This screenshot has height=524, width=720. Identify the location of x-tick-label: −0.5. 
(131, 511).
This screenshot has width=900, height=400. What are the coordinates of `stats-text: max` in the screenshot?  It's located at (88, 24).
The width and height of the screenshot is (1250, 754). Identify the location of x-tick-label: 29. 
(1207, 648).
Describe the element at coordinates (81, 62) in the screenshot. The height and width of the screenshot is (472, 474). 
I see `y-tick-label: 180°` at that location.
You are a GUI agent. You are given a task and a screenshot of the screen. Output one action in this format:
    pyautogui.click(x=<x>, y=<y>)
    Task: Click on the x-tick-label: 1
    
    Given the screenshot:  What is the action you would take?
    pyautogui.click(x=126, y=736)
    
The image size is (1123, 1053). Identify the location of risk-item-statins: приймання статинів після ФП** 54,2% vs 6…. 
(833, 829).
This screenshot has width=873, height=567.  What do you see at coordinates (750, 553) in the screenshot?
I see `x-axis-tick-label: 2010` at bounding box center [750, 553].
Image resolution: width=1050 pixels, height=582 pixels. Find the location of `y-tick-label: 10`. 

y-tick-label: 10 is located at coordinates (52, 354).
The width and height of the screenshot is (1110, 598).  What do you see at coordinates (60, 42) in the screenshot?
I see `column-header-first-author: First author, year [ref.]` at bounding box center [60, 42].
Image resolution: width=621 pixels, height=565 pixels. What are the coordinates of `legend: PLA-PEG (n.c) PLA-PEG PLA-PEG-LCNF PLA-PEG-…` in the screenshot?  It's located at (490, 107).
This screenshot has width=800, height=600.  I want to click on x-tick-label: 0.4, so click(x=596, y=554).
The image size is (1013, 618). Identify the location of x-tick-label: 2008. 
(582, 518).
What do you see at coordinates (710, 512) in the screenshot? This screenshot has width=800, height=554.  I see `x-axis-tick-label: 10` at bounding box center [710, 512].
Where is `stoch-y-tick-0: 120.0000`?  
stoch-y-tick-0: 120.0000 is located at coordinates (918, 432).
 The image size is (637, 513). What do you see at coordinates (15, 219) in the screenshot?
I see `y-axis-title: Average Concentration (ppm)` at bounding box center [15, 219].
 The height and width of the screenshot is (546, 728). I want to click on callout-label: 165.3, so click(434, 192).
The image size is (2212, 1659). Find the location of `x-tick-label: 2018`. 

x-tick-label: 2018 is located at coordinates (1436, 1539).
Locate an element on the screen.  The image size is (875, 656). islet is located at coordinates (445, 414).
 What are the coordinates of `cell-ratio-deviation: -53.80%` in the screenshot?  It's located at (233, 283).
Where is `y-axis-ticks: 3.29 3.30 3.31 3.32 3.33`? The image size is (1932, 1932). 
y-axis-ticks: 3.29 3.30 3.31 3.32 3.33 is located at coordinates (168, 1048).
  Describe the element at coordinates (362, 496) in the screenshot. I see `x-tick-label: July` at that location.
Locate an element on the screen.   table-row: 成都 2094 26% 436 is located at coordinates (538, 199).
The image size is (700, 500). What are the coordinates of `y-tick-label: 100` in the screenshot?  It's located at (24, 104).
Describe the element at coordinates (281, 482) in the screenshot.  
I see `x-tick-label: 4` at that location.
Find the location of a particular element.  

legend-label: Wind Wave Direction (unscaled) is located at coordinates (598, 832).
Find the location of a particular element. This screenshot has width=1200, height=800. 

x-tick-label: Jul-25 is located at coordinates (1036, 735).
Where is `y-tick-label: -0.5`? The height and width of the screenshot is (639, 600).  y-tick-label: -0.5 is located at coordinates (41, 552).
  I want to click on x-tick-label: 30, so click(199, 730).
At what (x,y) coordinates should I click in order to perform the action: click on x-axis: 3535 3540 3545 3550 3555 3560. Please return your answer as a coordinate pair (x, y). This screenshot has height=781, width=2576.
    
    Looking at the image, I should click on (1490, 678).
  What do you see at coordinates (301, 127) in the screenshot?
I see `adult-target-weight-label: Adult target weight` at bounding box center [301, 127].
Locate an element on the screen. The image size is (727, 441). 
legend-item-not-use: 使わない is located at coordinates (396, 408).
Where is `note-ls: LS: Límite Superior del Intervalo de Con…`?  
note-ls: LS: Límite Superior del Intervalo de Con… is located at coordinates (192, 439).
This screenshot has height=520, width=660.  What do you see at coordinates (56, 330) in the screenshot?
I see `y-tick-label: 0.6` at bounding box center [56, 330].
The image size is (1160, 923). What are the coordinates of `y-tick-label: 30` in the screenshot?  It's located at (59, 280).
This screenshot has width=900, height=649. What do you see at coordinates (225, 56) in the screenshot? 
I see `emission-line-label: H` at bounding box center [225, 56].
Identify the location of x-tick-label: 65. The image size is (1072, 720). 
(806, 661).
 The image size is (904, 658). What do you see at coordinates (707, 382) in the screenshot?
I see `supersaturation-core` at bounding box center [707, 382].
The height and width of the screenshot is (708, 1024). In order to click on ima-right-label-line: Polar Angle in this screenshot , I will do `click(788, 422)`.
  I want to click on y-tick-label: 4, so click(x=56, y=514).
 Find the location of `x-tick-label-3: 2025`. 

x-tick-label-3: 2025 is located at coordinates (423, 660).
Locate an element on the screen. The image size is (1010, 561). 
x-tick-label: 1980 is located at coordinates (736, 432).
———
Copy the lines from the items above word for word, starting at the line that contains "is (727, 441)." and stopping after the line that contains "x-tick-label-3: 2025 is".

Locate an element on the screen. The image size is (727, 441). 
legend-item-not-use: 使わない is located at coordinates (396, 408).
Where is `note-ls: LS: Límite Superior del Intervalo de Con…`?  
note-ls: LS: Límite Superior del Intervalo de Con… is located at coordinates (192, 439).
This screenshot has height=520, width=660.  What do you see at coordinates (56, 330) in the screenshot?
I see `y-tick-label: 0.6` at bounding box center [56, 330].
The image size is (1160, 923). What are the coordinates of `y-tick-label: 30` in the screenshot?  It's located at (59, 280).
This screenshot has width=900, height=649. What do you see at coordinates (225, 56) in the screenshot? 
I see `emission-line-label: H` at bounding box center [225, 56].
Identify the location of x-tick-label: 65. The image size is (1072, 720). 
(806, 661).
 The image size is (904, 658). What do you see at coordinates (707, 382) in the screenshot?
I see `supersaturation-core` at bounding box center [707, 382].
The height and width of the screenshot is (708, 1024). In order to click on ima-right-label-line: Polar Angle in this screenshot , I will do `click(788, 422)`.
  I want to click on y-tick-label: 4, so click(x=56, y=514).
 Find the location of `x-tick-label-3: 2025`. 

x-tick-label-3: 2025 is located at coordinates (423, 660).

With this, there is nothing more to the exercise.